COVID Pushing UK Charity Shops To Go Younger

National Citizen Service (NCS), a London-based program for young people in England and Northern Ireland, is urging participants to help staff the UK’s 9,500 charity shops as they reopen after the COVID-19 lockdown. The stores are due to start opening on June 15. Openings will be staggered throughout the United Kingdom.

Charity shops largely rely on volunteers, but these employees have traditionally been older citizens. As the coronavirus presents an increased risk of infection to older people, the Charity Retail Association (CRA), London, estimates roughly half of its older volunteers will not immediately be able to return to their positions.

The NCS is helping meet staffing needs by partnering with the CRA. Starting June 8, the organizations are urging young people to sign up for NCS’s One Million Hours of Doing Good, a nationwide post-coronavirus recovery program. NCS programs traditionally place people aged 16 or 17 in volunteer situations during the summer and autumn school breaks.

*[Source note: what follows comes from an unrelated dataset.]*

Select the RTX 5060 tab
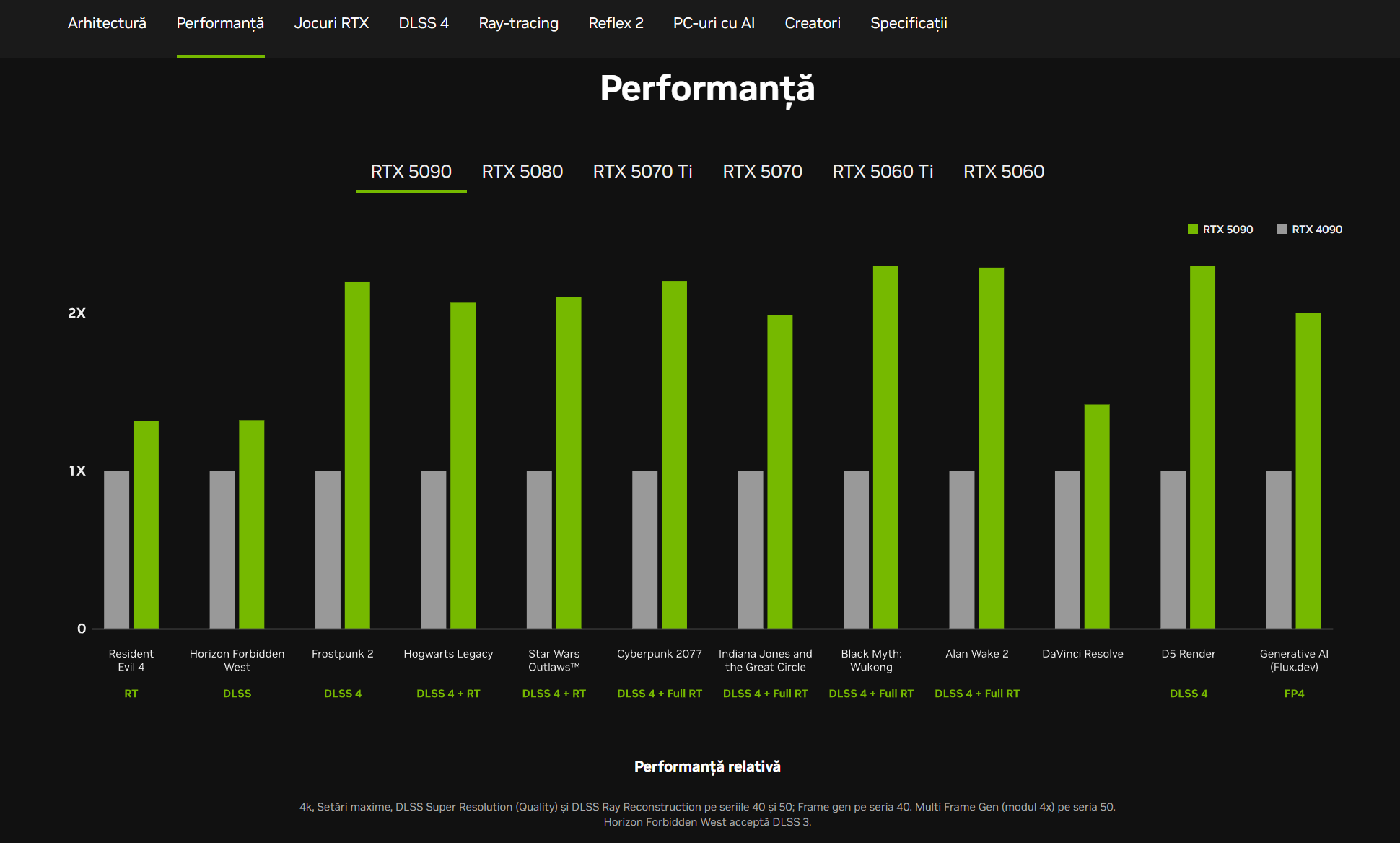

The Air Ambulance Service, a London-based organization that supports flying medical trauma teams to patients, and Barnardo’s, a children’s charity based in Essex, UK, will be among the first nonprofits to take advantage of the new source of volunteers.

“The age barrier of being under 18 should not hold back this huge group of young national citizens who are ready to play a valuable role in our country’s recovery,” NCS Trust CEO Mark Gifford said via a statement. “With many young people missing out on their planned work experience, volunteering will also provide an alternative route to develop essential life skills that can’t be learnt in a classroom environment.”

“Charity shops in the UK are losing customer sales of £3.4 million a day for their parent charities, yet are a much-loved part of the heart of High Streets up and down the country,” said CRA CEO Robin Osterley, via a statement. “With the involvement of young people, we can help ensure charity shops across the country are in the best possible position to reopen and thrive with a reinforced volunteer team. We know people have used the lockdown period to declutter their houses and we are expecting our members to be showered with stock as soon as they open their doors.”